- [Work task]
Copy only those lines which run from the line containing "This screenshot has height=819, width=1456." to the end of the entries below, both inclusive, exactly as written and with no pictures.

- [Records supplied]

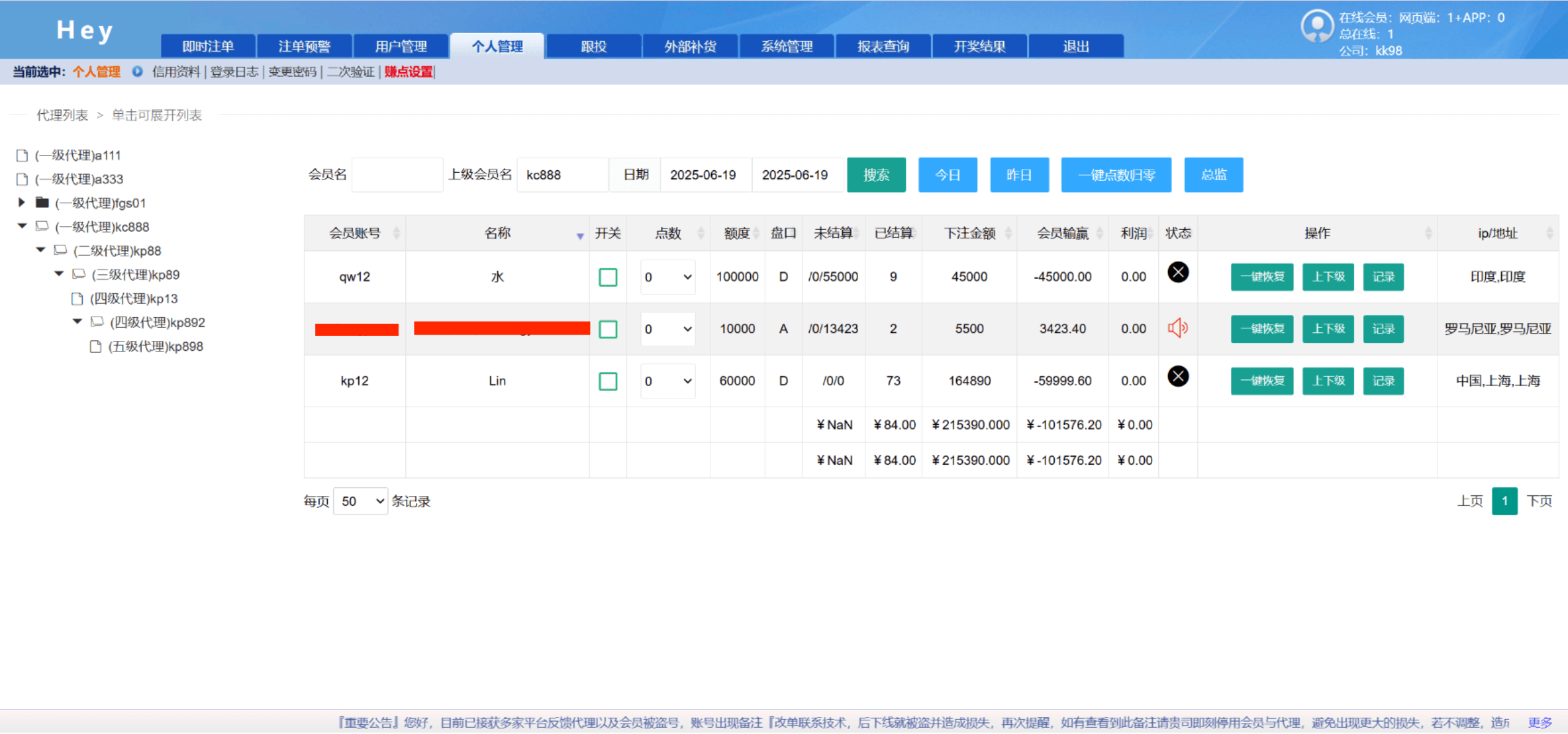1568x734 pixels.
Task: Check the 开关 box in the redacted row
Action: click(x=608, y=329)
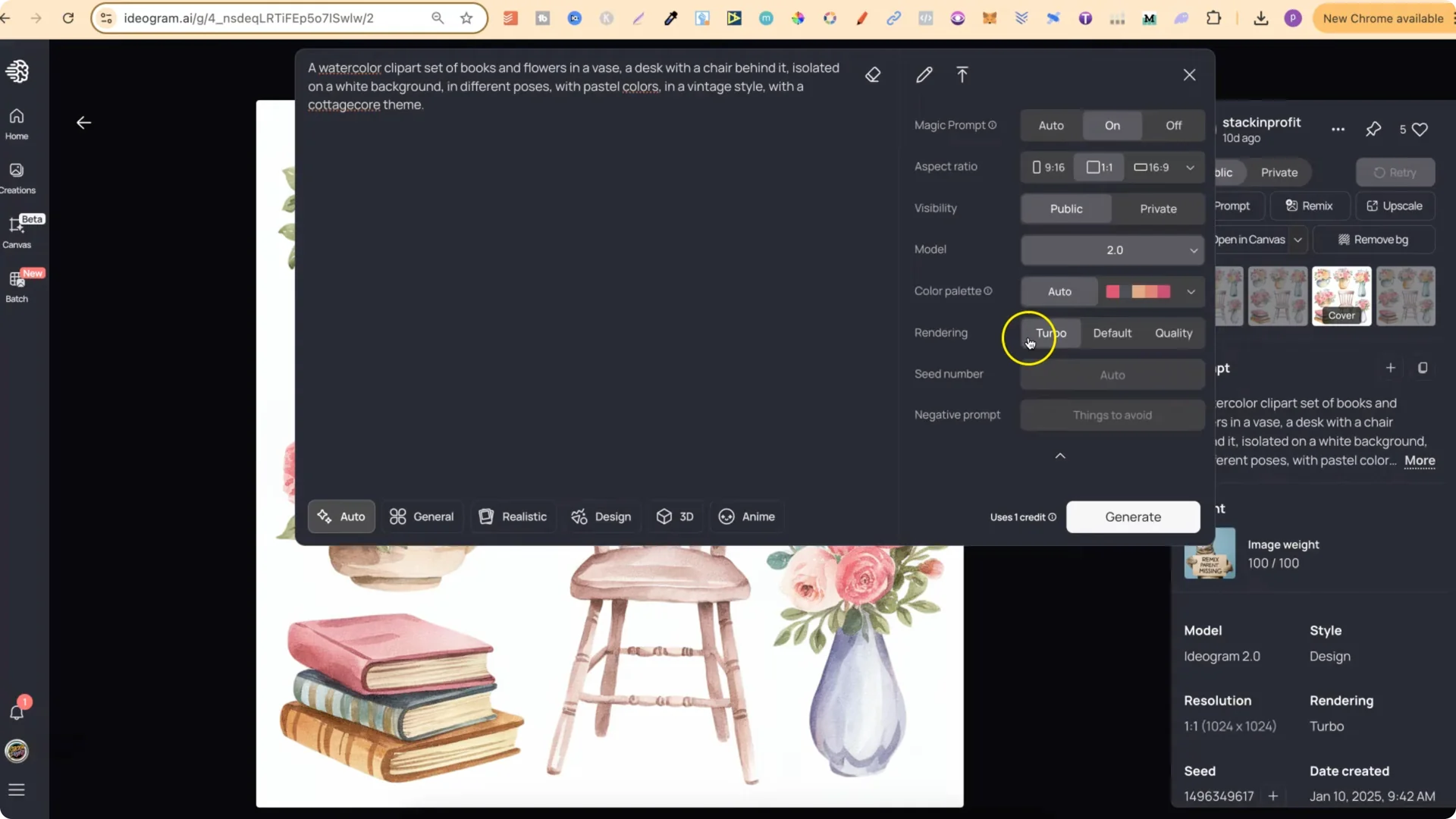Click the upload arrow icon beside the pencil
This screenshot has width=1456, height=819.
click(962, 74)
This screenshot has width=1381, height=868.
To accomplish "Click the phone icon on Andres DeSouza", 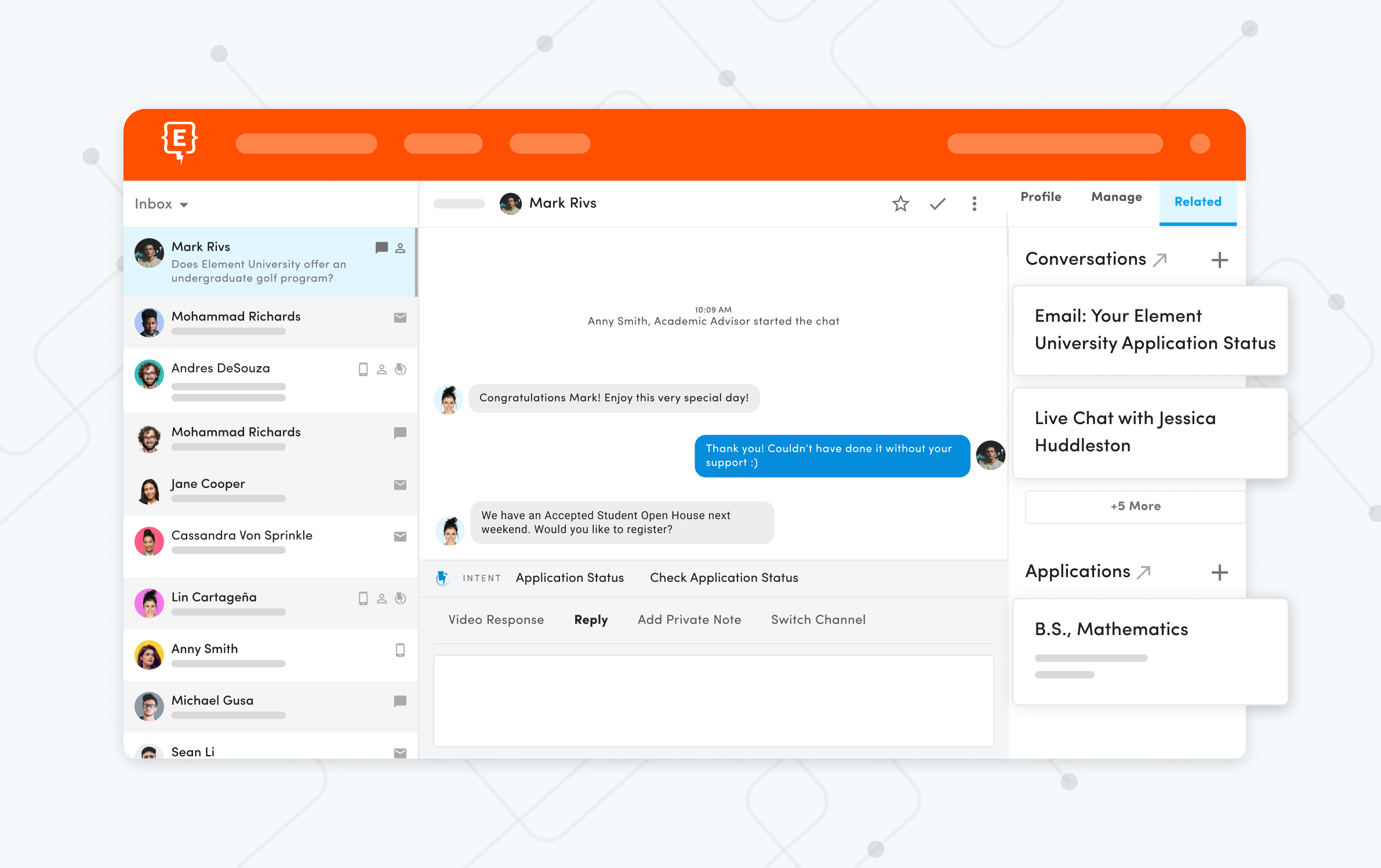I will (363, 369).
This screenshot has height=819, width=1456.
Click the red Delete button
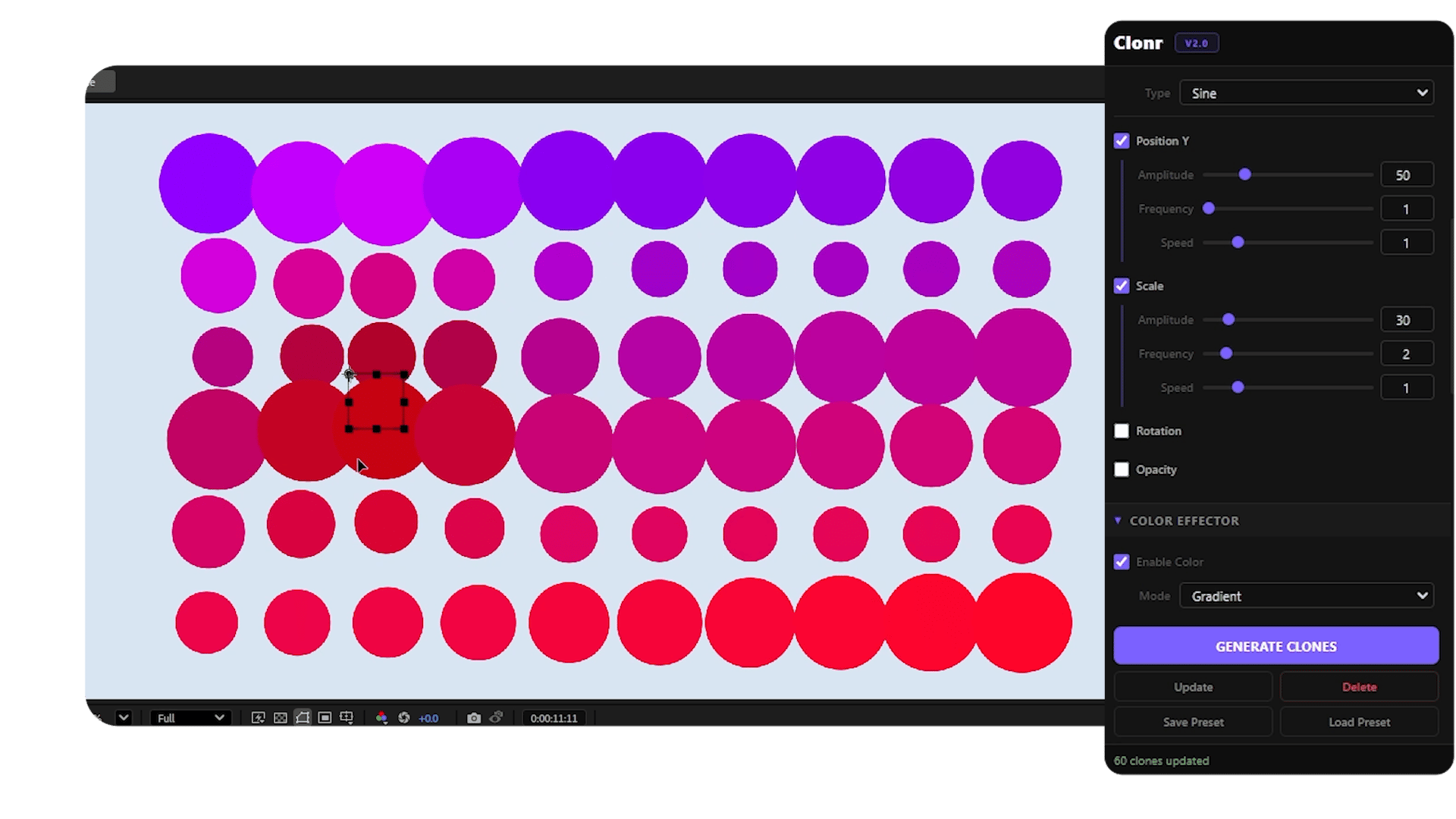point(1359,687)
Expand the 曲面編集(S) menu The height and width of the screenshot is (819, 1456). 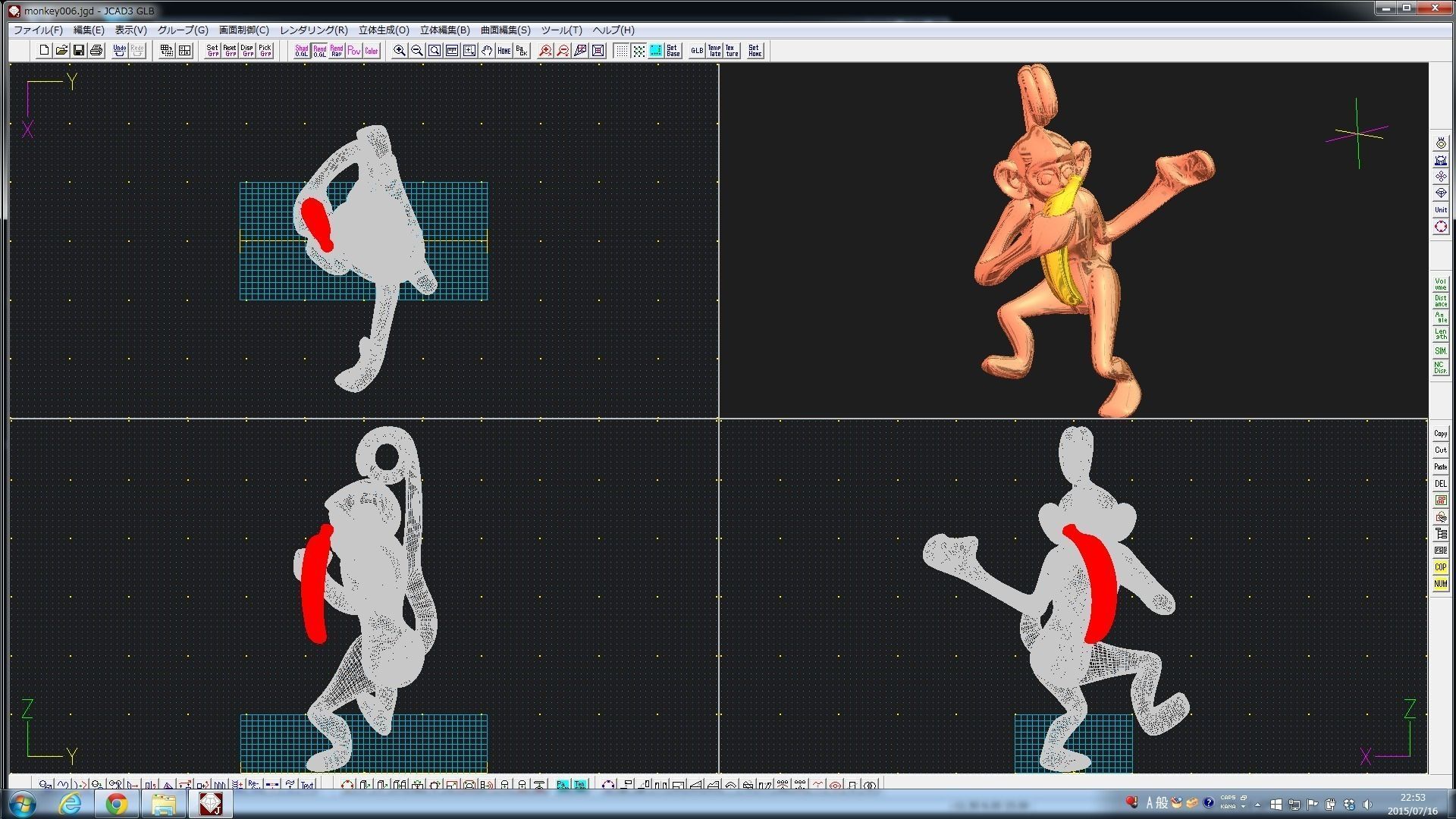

- [Task result]
This screenshot has height=819, width=1456.
Click the red Delete button
point(1359,687)
Expand the 曲面編集(S) menu The height and width of the screenshot is (819, 1456). 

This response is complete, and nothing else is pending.